▶ **DIRECTIONS FOR THIS TASK**: Copy out the lines beginning at the one with "Nume și Prenume (43, 2280)" and ending at the last line of the data, both included; pictures stay out.

⟨

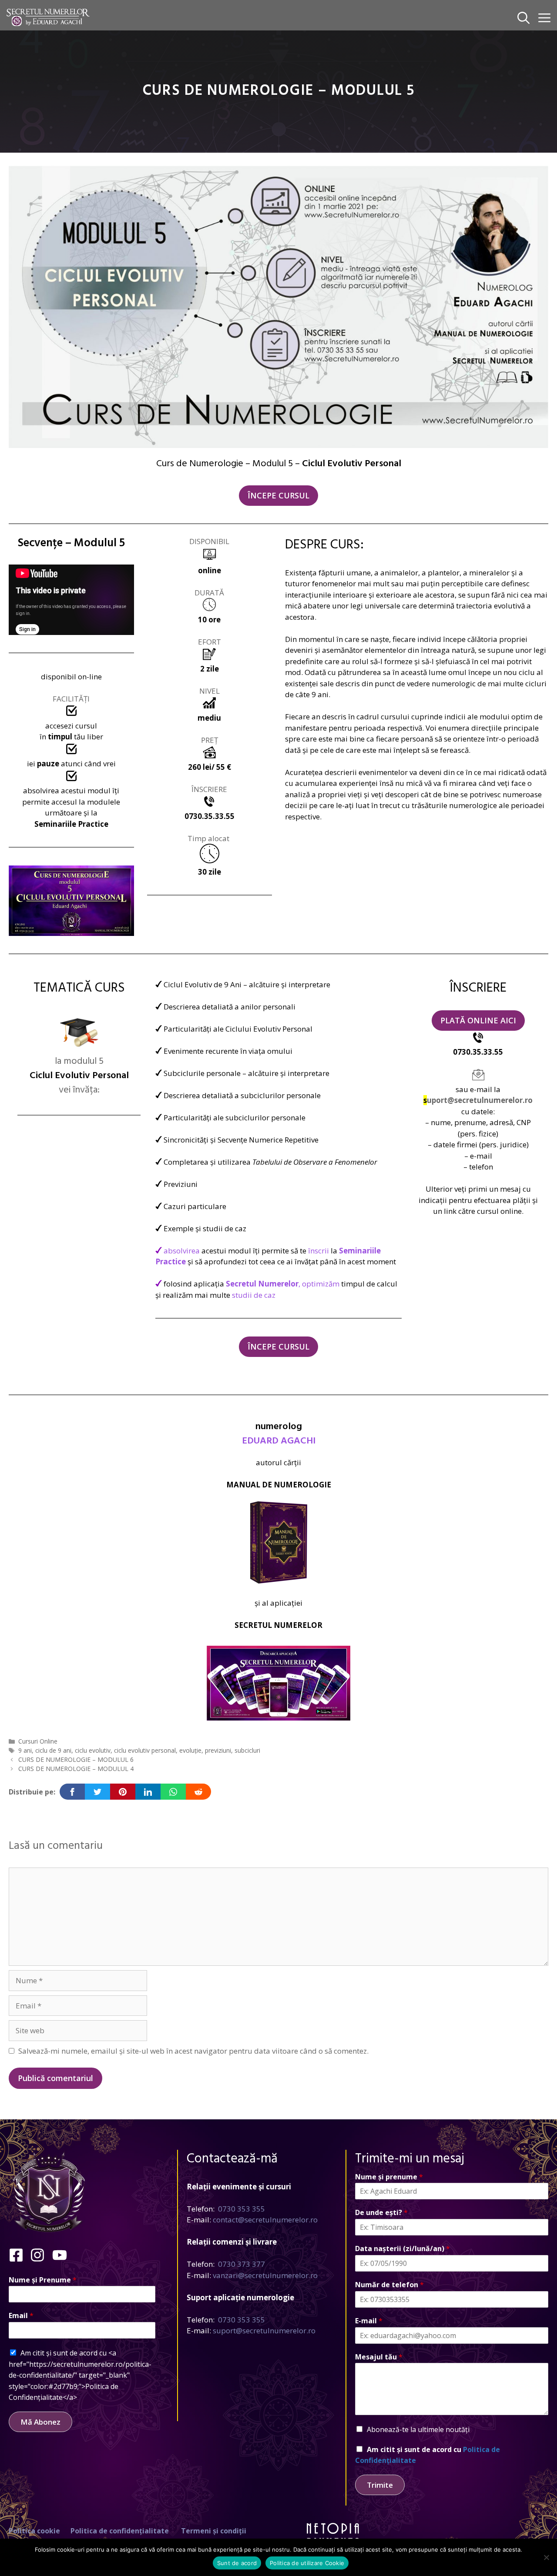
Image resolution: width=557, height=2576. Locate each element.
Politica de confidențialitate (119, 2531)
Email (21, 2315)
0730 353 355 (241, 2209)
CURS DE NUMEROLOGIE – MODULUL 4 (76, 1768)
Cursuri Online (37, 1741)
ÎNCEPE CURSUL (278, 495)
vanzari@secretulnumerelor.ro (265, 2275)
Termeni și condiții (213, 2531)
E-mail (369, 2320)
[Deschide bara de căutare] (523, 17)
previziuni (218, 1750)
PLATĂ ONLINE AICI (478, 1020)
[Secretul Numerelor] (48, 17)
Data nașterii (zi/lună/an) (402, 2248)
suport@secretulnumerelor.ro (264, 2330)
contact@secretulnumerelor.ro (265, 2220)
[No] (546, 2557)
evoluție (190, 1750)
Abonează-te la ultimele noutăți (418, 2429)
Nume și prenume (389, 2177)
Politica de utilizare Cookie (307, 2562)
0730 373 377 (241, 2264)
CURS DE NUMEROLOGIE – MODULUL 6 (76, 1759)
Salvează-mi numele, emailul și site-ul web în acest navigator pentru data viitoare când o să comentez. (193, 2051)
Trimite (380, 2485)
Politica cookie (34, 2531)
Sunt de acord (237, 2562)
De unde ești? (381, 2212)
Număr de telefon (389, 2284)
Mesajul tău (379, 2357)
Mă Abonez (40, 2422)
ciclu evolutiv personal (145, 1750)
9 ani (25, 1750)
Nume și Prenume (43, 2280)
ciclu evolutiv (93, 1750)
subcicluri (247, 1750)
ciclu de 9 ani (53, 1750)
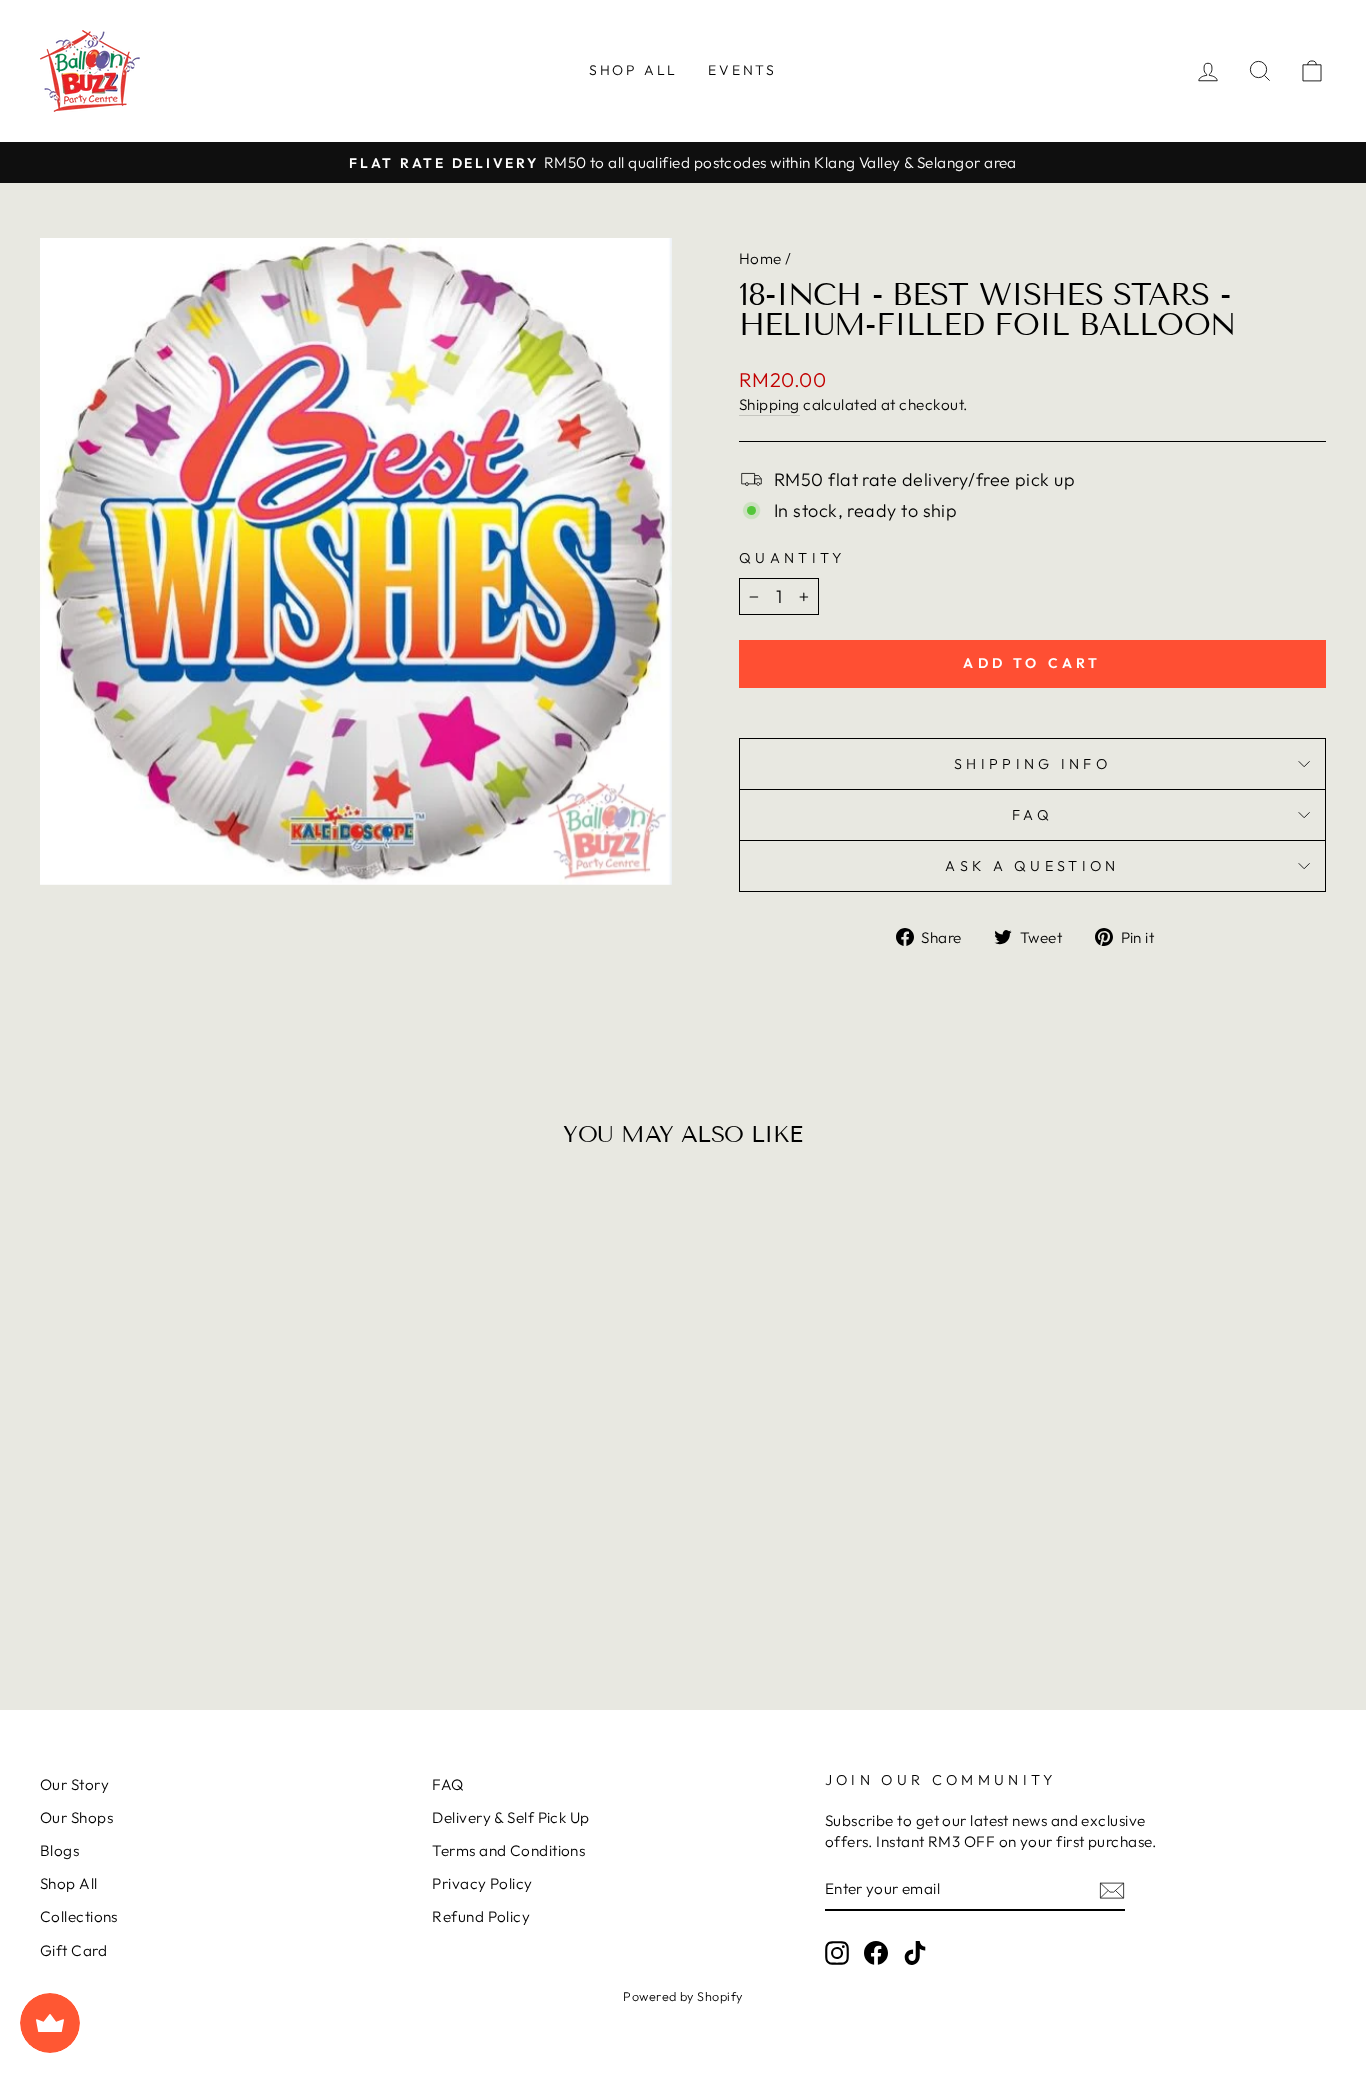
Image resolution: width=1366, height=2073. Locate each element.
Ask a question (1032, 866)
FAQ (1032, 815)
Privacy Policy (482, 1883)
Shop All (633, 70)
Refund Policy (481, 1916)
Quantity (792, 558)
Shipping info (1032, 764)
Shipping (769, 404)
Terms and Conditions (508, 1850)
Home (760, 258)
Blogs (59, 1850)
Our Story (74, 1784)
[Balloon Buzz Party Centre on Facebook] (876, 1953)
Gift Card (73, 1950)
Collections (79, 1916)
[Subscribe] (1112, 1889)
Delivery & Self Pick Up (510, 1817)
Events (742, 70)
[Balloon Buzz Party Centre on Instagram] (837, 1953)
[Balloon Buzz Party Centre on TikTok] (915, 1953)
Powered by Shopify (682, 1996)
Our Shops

⟩

▶ **ANSWER BOX**:
Nume și Prenume (43, 2280)
ciclu evolutiv (93, 1750)
subcicluri (247, 1750)
ciclu de 9 ani (53, 1750)
Image resolution: width=1366, height=2073. Locate each element.
Ask a question (1032, 866)
FAQ (1032, 815)
Privacy Policy (482, 1883)
Shop All (633, 70)
Refund Policy (481, 1916)
Quantity (792, 558)
Shipping info (1032, 764)
Shipping (769, 404)
Terms and Conditions (508, 1850)
Home (760, 258)
Blogs (59, 1850)
Our Story (74, 1784)
[Balloon Buzz Party Centre on Facebook] (876, 1953)
Gift Card (73, 1950)
Collections (79, 1916)
[Subscribe] (1112, 1889)
Delivery & Self Pick Up (510, 1817)
Events (742, 70)
[Balloon Buzz Party Centre on Instagram] (837, 1953)
[Balloon Buzz Party Centre on TikTok] (915, 1953)
Powered by Shopify (682, 1996)
Our Shops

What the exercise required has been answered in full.